Ucraina, l’esperta: “Impossibile che il presidente turco Erdogan chiuda il Bosforo”

Lo ha dichiarato ad “Agenzia Nova” Aylin Unver Noi, professoressa associata per l’università turca Halic

bosforo

La richiesta dell’Ucraina di bloccare il transito delle navi da guerra russe attraverso gli stretti del Bosforo e dei Dardanelli “in questo momento non sembra possibile da attuare, perché la Turchia non è in guerra”. Lo ha dichiarato ad “Agenzia Nova” Aylin Unver Noi, professoressa associata per l’università turca Halic, spiegando i diversi punti della convenzione di Montreux che regola il transito di navi commerciali e militari verso e dal Mar Nero. La convenzione “da alla Turchia il controllo degli stretti del Bosforo e dei Dardanelli. Ankara ha l’autorità per regolamentare il passaggio delle navi, ma ci sono delle restrizioni per le navi militari, ovvero devono notificare in anticipo il passaggio e hanno un periodo limitato di sosta nel Mar Nero”. “Nel caso in cui la Turchia fosse in guerra, avrebbe il diritto di chiudere lo stretto”, ha chiarito, sottolineando che al momento Ankara non è parte del conflitto armato scaturito all’alba di oggi con l’invasione russa di zone dell’Ucraina. “In tempo di guerra, la Convenzione di Montreux da alla Turchia il diritto di vietare il passaggio alle navi da guerra appartenenti a potenze belligeranti, anche se la Turchia non è belligerante. Tuttavia – ha spiegato -, esiste un’eccezione che conferisce ai russi il diritto di passaggio ai sensi dell’articolo 19 della Convenzione di Montreux. Le navi da guerra appartenenti a potenze belligeranti, che si sono allontanate dalle loro basi, possono ritornare alle loro basi”. Secondo la convenzione di Montreux la regolamentazione, il controllo e le responsabilità sono chiare: “Dal 1936 la Turchia rispetta queste regole in modo trasparente e non penso che ci sia la volontà o il diritto di infrangere queste regole”. “Non penso che la Turchia adotterà questa politica – ovvero chiudere il transito ai russi -. Se la Turchia dovesse essere in guerra con un Paese, la situazione sarebbe diversa, perché avrebbe il diritto di chiudere gli stretti”, ha spiegato l’esperta.

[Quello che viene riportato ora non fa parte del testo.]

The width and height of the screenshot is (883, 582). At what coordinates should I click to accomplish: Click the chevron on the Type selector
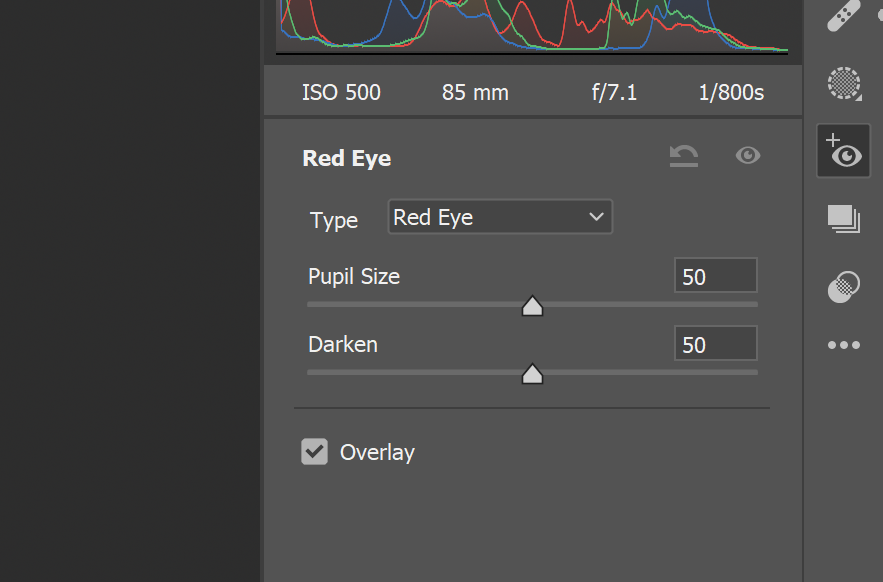point(596,216)
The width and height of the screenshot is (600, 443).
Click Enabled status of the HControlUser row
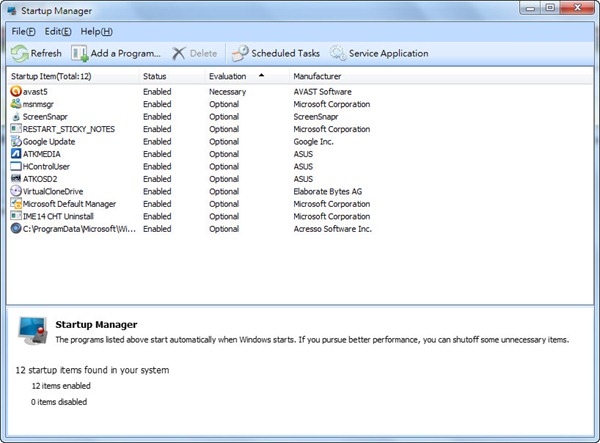(157, 166)
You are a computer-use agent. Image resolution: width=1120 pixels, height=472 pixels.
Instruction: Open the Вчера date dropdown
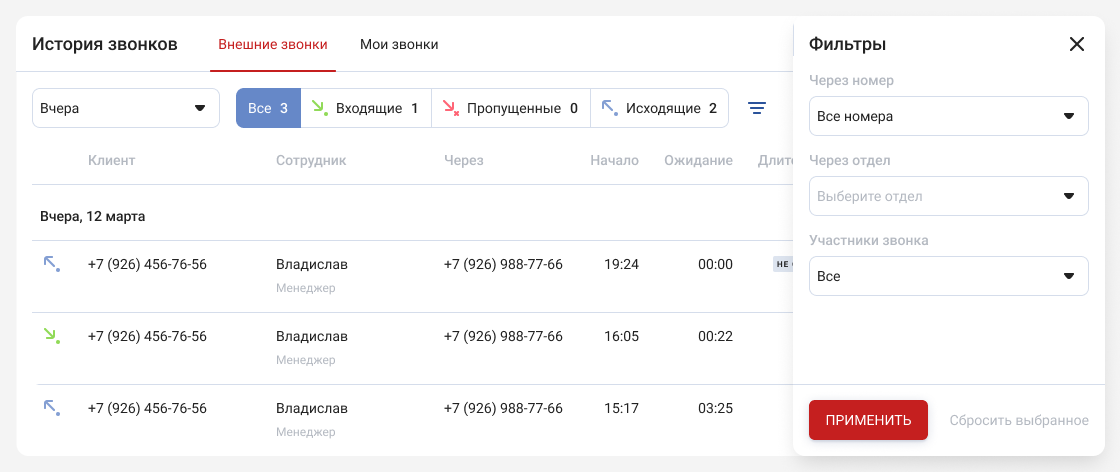point(125,108)
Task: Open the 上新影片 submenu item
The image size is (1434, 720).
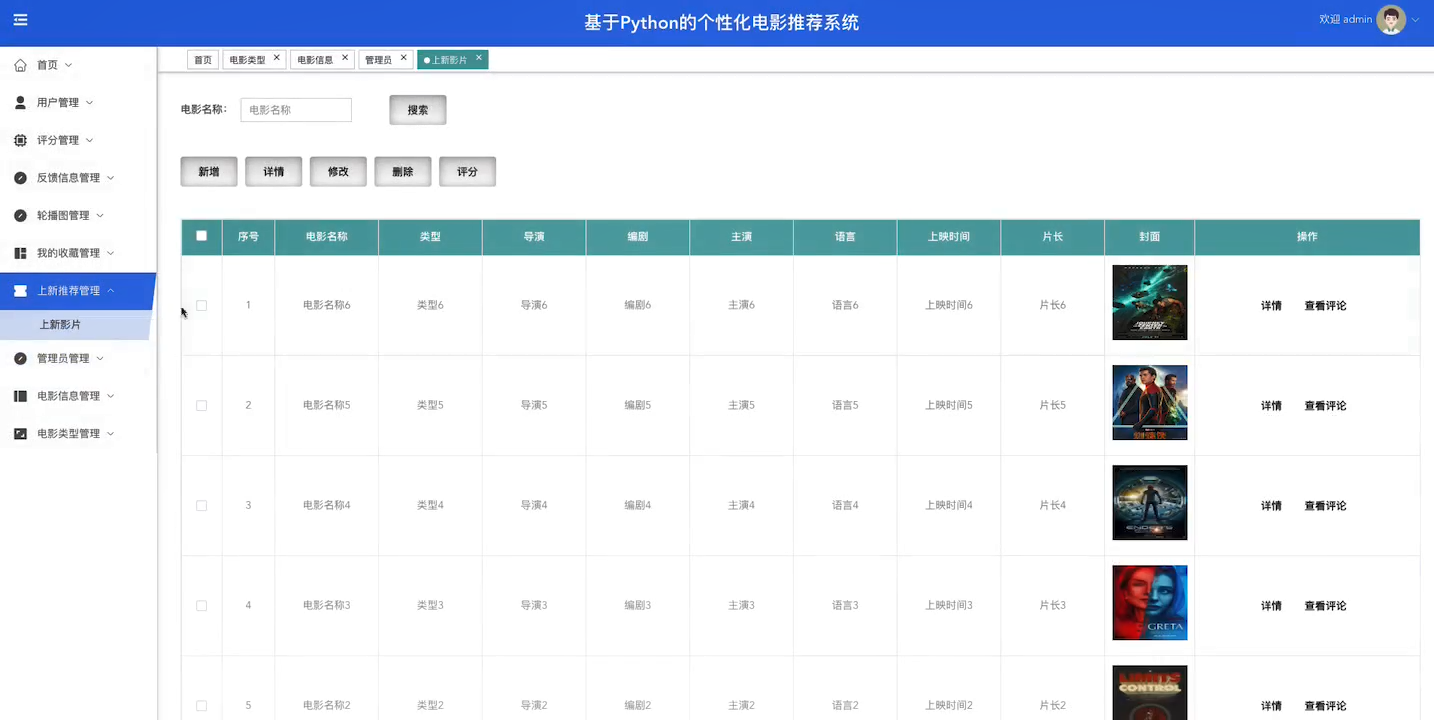Action: (60, 325)
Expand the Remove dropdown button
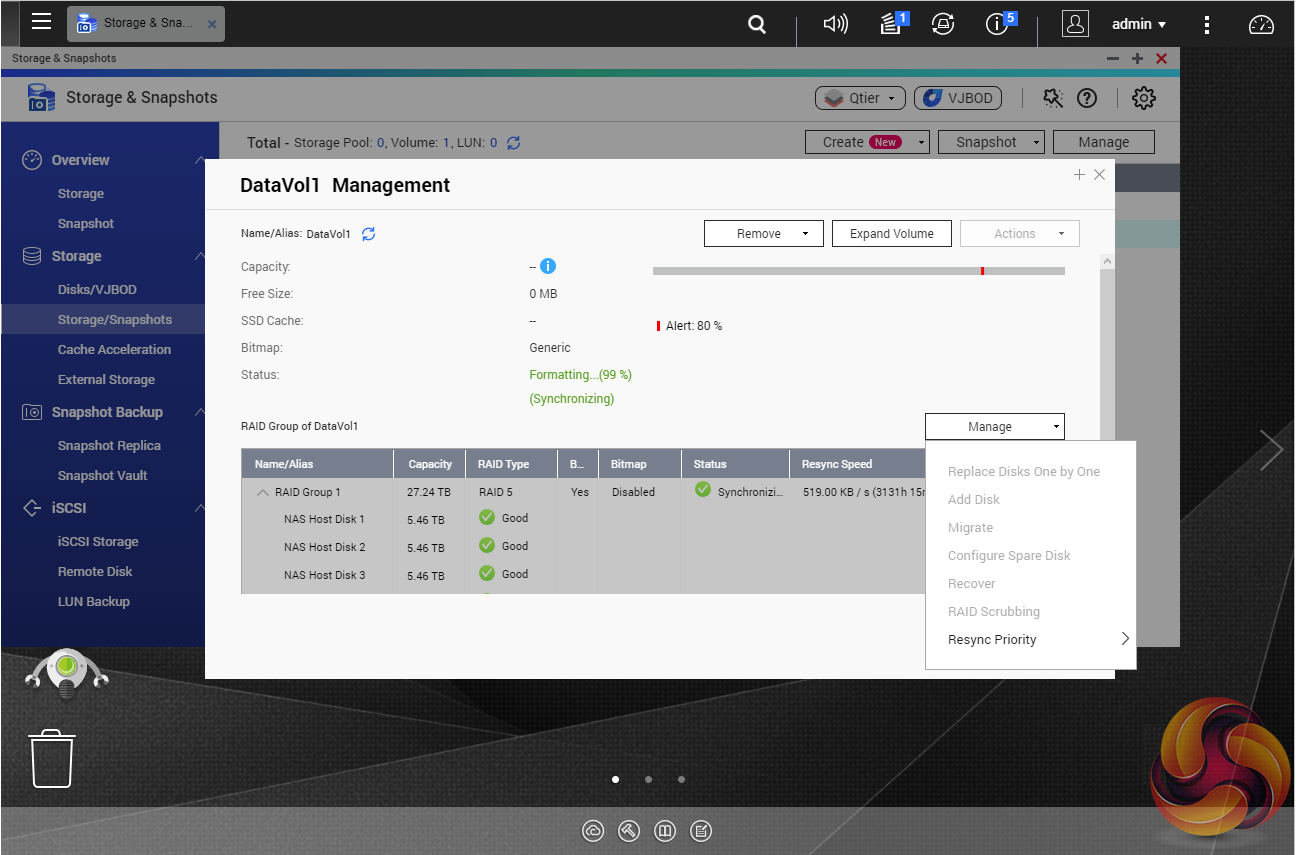Screen dimensions: 1297x855 763,234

Nell’intervista ad “Agenzia Nova”, la professoressa Unver Noi ha affermato che vi è ancora spazio per un approccio diplomatico. “La Turchia sta ancora cercando di svolgere un ruolo di mediazione tra Ucraina e Russia e Erdogan – il presidente della Turchia – ha avuto telefonate con i leader di Ucraina e Russia”, rispettivamente Volodimir Zelensky e Vladimir Putin. “Le telefonate mostrano che i canali diplomatici sono ancora aperti. E’ un bene – ha ammesso Unver Noi -, perché almeno c’è un canale per parlare con i leader russi per la de-escalation del conflitto”. “La Turchia sta ancora cercando di avere un ruolo di mediazione e sta cercando di risolvere questo problema tornando alla diplomazia”, ha proseguito.

Al livello diplomatico “dipende dalla volontà russa di utilizzare questa opportunità di risolvere la vicenda diplomaticamente”, ha aggiunto. Per quanto riguarda la posizione della Turchia “è chiara. Sostiene l’integrità territoriale, la sovranità e l’indipendenza dell’Ucraina e si oppone totalmente all’invasione da parte della Russia, contraria al diritto internazionale, e non riconosce l’indipendenza delle due autoproclamate repubbliche di Donetsk e Lugansk”. L’esperta ha evidenziato che “la posizione è chiara e totalmente in linea con la posizione della Nato, e parteciperà al summit dei leader della Nato previsto domani”. “Come membro della Nato e allo stesso tempo in qualità di Paese che ha buone relazioni sia con la Russia che con l’Ucraina sembra che vi sia ancora un ruolo che la Turchia possa svolgere per ritornare alla diplomazia”, ha concluso Unver Noi.